Rum & Bones was an unexpectedly good game that came out in 2015 from CMON (previously Cool Mini or Not). When I first saw the game, it didn’t seem like it would work but after playing it, Rum & Bones turned out to be quite fun.
As we’ve come to expect from Cool Mini or Not, the components for Rum & Bones are of some of the highest quality in board gaming today. For a game pimper, there isn’t much one would need to do to pimp this game out besides painting the minis and making some upgrades to some of the cardboard tokens.
The guys at GMM Studios, a professional painting studio, proved me wrong by making an amazing custom Rum & Bones display for Gen Con 2015. It is a full 1:1 scale 3D “board” for the game. The amount of detail and time they put into this playable display is amazing and you can read about it’s creation as well as see a ton more pictures in their announcement article. It is simply fantastic.
I did not have any intention of pimping out Rum & Bones and after seeing GMM Studios work, I knew the pinnacle to pimping this game had been achieved. However, I have a friend who runs a great cocktail blog, Cocktail Hacker, and he received this great whiskey sample from Blade and Bow that included a split barrel case.

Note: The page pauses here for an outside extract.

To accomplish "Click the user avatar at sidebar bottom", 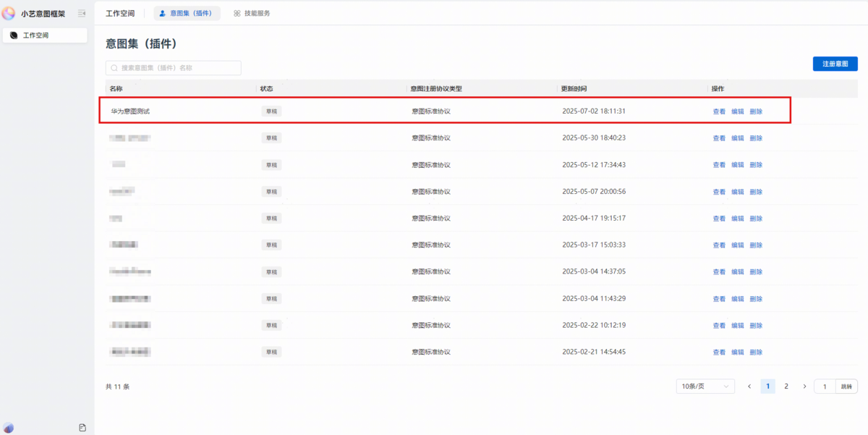I will 9,428.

My friend didn’t have a use for the case after he was done so he gave it to me to do something with. I kicked around a few ideas and then thought it would be a really fun case for Rum & Bones. As you can see though, that case is really small so it would likely only hold some of the tokens at best. I didn’t want to use this great case as a simple bits bucket so I started thinking about how I might have it hold the entire game. Soon the entire project started to take shape.
I knew I had to shrink the whole game and that would mean redoing everything from the ground up. Miniatures would be out as well to save space.
As this has been a work-in-progress for quite some time, I’ve already talked about creating some of the components like the smaller tokens here.
And while I wasn’t going to do miniatures, I didn’t want the game to be completely devoid of representative pieces so I pillaged some meeples from other games and created some new ones of my own, which I talk about in more depth here.
I took images of the board and cards, shrunk them down, and used Print-On-Demand services like Artscow and Printerstudio. I sourced some cubes to represent the normal crew, damage tokens, and bosuns. Finally, I found some great screw-locking containers to hold everything in.
The barrel itself was an actual whiskey barrel so it had all the char on the inside still. I sanded that out with steel wool, did some final cleaning, and then sealed the whole thing with a lot of acrylic gloss sealer.
As you can see, the game now takes up substantially less room on the table.
The pirate meeples from Minion’s Games Dead Men Tell No Tales work great and I picked up a set of Rum & Bones own pimped out metal coins for more flavor.
All in all, this was a very fun project as I took a game already steeped in baroque decadence and miniaturized it to fit in a stylish yet awkward container without killing a lot of the overall charm and functionality that the original game is known for.